Cordeiro Christina N, Gemignani Mary L
Resident Physician, Department of Gynecology and Obstetrics, Johns Hopkins School of Medicine, Baltimore, MD.
Attending Surgeon, Breast Service, Department of Surgery, Memorial Sloan Kettering Cancer Center, New York, NY.
Obstet Gynecol Surv. 2017 Mar;72(3):184-193. doi: 10.1097/OGX.0000000000000407.
Cancer occurs in 0.05% to 0.1% of all pregnancies. Despite literature reporting good oncologic and fetal outcomes in women treated for cancer during pregnancy, as many as 44% of gynecologists would offer termination, and 37% would not administer chemotherapy or radiotherapy in pregnancy.
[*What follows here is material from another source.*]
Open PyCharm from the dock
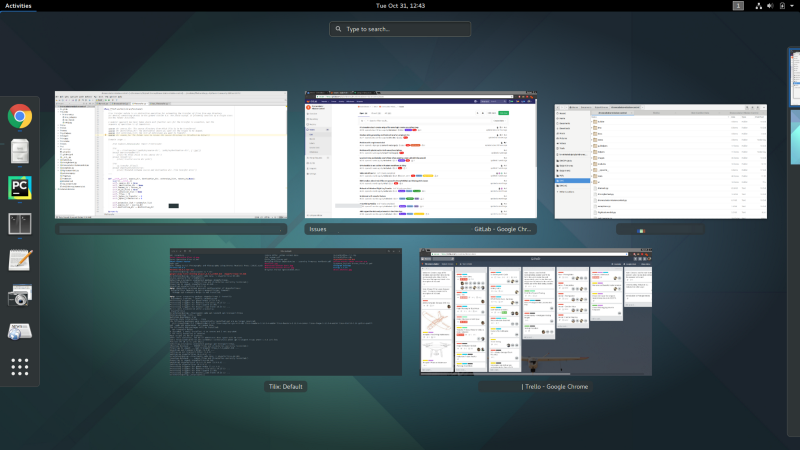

The aims of this study were to summarize current recommendations for the treatment of cervical and ovarian cancers in pregnancy and to review updates on existing knowledge regarding the safety of surgical and chemotherapeutic treatments in pregnancy, including both oncologic and fetal outcomes.
A detailed literature review was performed on PubMed.
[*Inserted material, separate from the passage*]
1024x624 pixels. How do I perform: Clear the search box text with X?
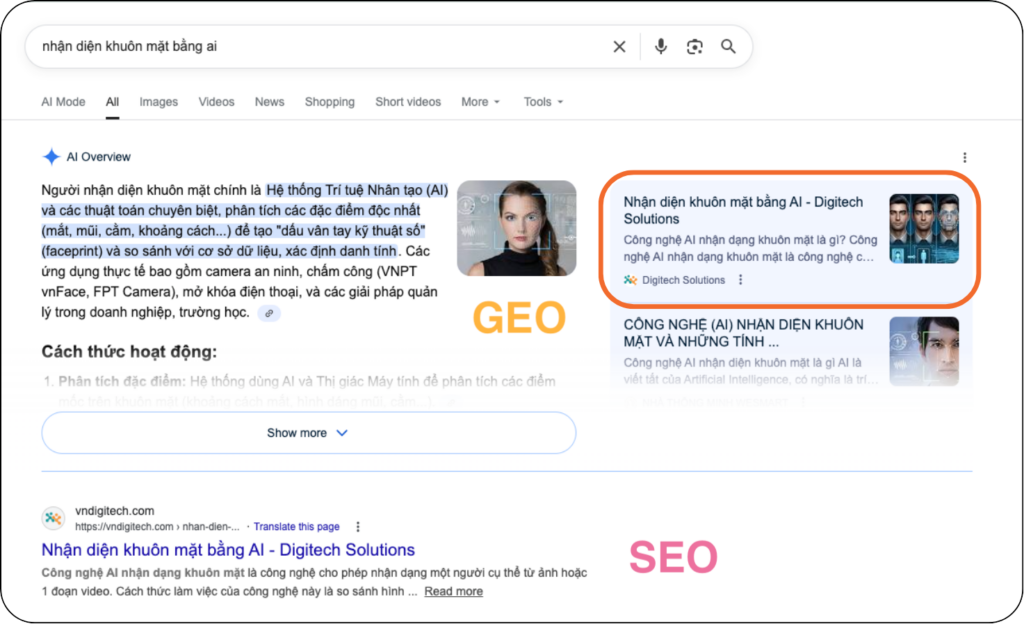click(619, 47)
The treatment of gynecologic malignancies during pregnancy mirrors that outside pregnancy, with a balance between maternal versus fetal health. Fertility-sparing surgery can be offered to stage IA2 and low-risk IB1 cervical, stage I epithelial ovarian, germ cell ovarian, or sex-cord stromal ovarian tumors. Delayed treatment can be offered for stage IB1 cervical cancer. Neoadjuvant and/or adjuvant chemotherapy can be given for advanced gynecologic cancers with good disease-free survival without significant adverse neonatal outcomes.
A multidisciplinary approach and improved education of providers regarding the surgical and chemotherapeutic treatments in pregnancy are needed in order to fully inform patients regarding treatment options. Further research in women who are pregnant is needed to determine the safety of diagnostic and therapeutic procedures used in the nonpregnant woman.
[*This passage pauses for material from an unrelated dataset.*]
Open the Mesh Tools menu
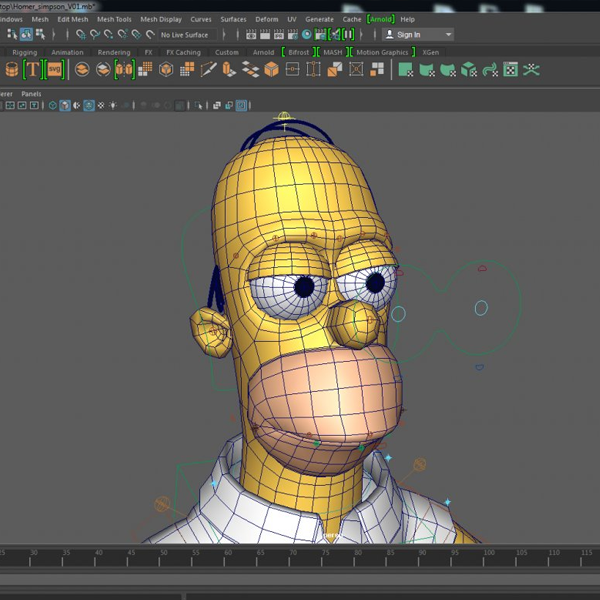 tap(113, 19)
This article reviews and supports treatment of gynecologic cancer during pregnancy, calls for additional study and long-term follow-up, and justifies improved education of patients and providers regarding treatment options.
Obstetricians and gynecologists, family physicians.
After completing this activity, the learner should be better able to (1) review general principles in the management and treatment of gynecologic cancers in pregnancy, (2) review the diagnosis and treatment of cervical cancer in pregnancy, and (3) review the diagnosis and treatment of ovarian cancer in pregnancy.
癌症在所有妊娠中发生率为0.05%至0.1%。尽管有文献报道孕期患癌女性的肿瘤学和胎儿结局良好,但多达44%的妇科医生会建议终止妊娠,37%的医生不会在孕期进行化疗或放疗。
本研究的目的是总结目前关于孕期宫颈癌和卵巢癌治疗的建议,并回顾关于孕期手术和化疗治疗安全性的现有知识更新,包括肿瘤学和胎儿结局。
在PubMed上进行了详细的文献综述。
孕期妇科恶性肿瘤的治疗与非孕期相似,需平衡母体与胎儿健康。对于IA2期和低风险IB1期宫颈癌、I期上皮性卵巢癌、卵巢生殖细胞肿瘤或性索间质卵巢肿瘤,可提供保留生育功能的手术。对于IB1期宫颈癌可延迟治疗。对于晚期妇科癌症,在无病生存期良好且无显著不良新生儿结局的情况下,可给予新辅助和/或辅助化疗。
需要采取多学科方法并加强医疗服务提供者对孕期手术和化疗治疗的教育,以便充分告知患者治疗选择。需要对孕妇进行进一步研究,以确定非孕妇使用的诊断和治疗程序的安全性。
本文回顾并支持孕期妇科癌症的治疗,呼吁进行更多研究和长期随访,并证明改善患者和医疗服务提供者对治疗选择的教育是合理的。
妇产科医生、家庭医生。
完成本活动后,学习者应能更好地(1)回顾孕期妇科癌症管理和治疗的一般原则,(2)回顾孕期宫颈癌的诊断和治疗,(3)回顾孕期卵巢癌的诊断和治疗。